The above map shows the location of schools with 501(c)3 PTOs, color-coded by the year the PTO incorporated as a tax-exempt entity with the IRS. PTOs serving schools in upper Northwest and Capitol Hill, for the most part, incorporated earlier than PTOs serving other schools. About half of the city’s PTOs have incorporated very recently, between 2014 and 2016. This raises some questions about the shifting culture of PTOs and public school communities as gentrification moves through neighborhoods, which has been the subject of some interesting recent research.

Experiments in pedagogy: Making history visible

This week I tried something new in my D.C. History class. The class session was focused on the early black experience in Washington, D.C., and the text for the day was a great 2016 piece from the journal Washington History, "Free Black People of Washington County, D.C: George Pointer and his Descendants." The piece works because it traces the story of one family through time, and in doing so tells us a lot about the early black experience of the city. The piece is not too long, but it's chock-full of people and events, and there's a lot to keep track of. I wanted to make sure my students got it.

So here's how I structured class. I started by drawing a timeline on the board, and dividing it into five time periods, making sure to divide up the time in such a way that there was about an equal amount of events in each period (this took a bit of time to plan out beforehand). Then I divided the class into 6 groups of about 4 students each. Each of the first five groups had to fill in the timeline with all the events that took place in their period. They had to write in blue for events related to the Pointer family, red for local events, and green for national/international events. The sixth group had to figure out the complicated Pointer family tree, and draw it on one end of the board. I walked around the room during these time, checking in with the groups as they worked.

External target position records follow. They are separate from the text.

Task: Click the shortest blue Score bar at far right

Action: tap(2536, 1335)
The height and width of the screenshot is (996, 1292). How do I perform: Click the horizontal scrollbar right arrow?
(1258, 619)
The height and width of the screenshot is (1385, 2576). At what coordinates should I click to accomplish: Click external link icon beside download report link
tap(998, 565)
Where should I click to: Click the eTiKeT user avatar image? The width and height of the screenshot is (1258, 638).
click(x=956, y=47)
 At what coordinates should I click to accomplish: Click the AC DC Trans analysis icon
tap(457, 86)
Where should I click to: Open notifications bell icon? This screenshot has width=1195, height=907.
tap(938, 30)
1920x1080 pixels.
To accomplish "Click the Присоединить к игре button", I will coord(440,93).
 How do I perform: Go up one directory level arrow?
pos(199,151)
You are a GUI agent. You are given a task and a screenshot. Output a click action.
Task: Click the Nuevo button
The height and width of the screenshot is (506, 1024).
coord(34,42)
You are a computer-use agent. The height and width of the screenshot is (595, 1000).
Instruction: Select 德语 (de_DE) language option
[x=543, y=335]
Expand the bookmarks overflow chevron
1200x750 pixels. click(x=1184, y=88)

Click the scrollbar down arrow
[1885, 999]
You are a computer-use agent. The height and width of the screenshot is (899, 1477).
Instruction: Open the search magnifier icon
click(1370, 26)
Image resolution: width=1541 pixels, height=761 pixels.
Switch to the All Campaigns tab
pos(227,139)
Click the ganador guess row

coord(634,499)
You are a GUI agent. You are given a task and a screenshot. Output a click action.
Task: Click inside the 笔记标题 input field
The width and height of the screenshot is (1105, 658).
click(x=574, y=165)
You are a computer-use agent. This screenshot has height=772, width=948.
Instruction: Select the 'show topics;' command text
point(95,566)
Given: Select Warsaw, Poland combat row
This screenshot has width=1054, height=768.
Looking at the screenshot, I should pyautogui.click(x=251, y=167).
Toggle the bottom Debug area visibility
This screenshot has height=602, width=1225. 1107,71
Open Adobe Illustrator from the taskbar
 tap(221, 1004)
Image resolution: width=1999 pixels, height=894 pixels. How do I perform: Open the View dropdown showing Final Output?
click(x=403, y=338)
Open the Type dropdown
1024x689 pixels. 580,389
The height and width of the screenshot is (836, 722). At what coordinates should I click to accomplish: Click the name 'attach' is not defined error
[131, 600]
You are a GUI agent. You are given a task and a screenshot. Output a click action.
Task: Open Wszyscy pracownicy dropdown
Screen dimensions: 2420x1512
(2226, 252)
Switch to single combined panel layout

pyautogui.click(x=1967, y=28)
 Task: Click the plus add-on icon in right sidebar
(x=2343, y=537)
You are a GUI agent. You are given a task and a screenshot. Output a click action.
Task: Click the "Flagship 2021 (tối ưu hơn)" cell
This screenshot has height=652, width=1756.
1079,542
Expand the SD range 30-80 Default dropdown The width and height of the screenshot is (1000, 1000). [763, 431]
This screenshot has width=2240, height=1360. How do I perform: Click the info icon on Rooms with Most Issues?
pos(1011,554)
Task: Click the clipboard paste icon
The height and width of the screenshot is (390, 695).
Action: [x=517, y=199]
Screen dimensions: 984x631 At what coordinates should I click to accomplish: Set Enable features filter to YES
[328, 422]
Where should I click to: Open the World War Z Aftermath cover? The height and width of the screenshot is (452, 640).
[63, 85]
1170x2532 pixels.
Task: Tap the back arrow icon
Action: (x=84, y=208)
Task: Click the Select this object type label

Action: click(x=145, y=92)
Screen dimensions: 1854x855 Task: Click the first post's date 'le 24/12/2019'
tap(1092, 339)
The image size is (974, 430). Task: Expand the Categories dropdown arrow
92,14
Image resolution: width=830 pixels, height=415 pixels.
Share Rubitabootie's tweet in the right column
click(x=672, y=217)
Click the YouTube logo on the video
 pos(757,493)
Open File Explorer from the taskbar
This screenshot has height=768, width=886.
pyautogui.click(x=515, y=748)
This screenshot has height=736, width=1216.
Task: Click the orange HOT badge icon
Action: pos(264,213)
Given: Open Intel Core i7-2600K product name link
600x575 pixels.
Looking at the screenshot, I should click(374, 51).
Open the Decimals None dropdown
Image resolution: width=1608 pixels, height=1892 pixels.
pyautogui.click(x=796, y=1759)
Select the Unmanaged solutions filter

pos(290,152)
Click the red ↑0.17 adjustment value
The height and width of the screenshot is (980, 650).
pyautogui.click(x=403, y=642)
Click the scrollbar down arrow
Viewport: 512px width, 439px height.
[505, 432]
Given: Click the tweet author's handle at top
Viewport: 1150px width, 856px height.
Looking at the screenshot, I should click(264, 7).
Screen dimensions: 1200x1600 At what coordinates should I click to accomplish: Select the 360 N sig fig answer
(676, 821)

When they were done completing their sections, students had to place their stickies, which are filled with their notes from the readings, on the board in an appropriate place. (At the beginning of the semester, I gave my students a course pack of all the readings, and I gave them a 100-pack of stickies. As they do each day's reading, they must jot down at least 3 things, on 3 separate stickies, that particularly interested them from the reading, or that they have questions about. They then bring those stickies with them to class, and we use them in different ways. This stickie thing is a brand-new experiment for me this semester.) If their note related to something written on the board, they placed their stickie by what was on the board. If their note had to do with a broader theme or question, they placed it above the timeline. The result looked like this:

The process of students figuring out their events and getting them up on the board took longer than I anticipated. (I think if I did this again, I'd time them or somehow try to get them to race to get their stuff up there.) Because it took so long to make the timeline, we had less time at the end for discussion of the larger themes brought up by the reading, and less time for connecting students' points, on the stickies, into the discussion. But students were really engaged in this (in large part because they were enraged and sorrowed by much of what they learned). One student told me she loved it, because it made the reading so much clearer to her. I like having students stand up and move around during class, and this required that. And I love all the different handwriting on the board, because it emphasizes that we are creating an understanding of the text collectively. Overall, this was a fun, noisy, engaged 80 minutes. If we had reserved more time (say, 20 minutes) to step back from the timeline and discuss the big questions, it would have been even better.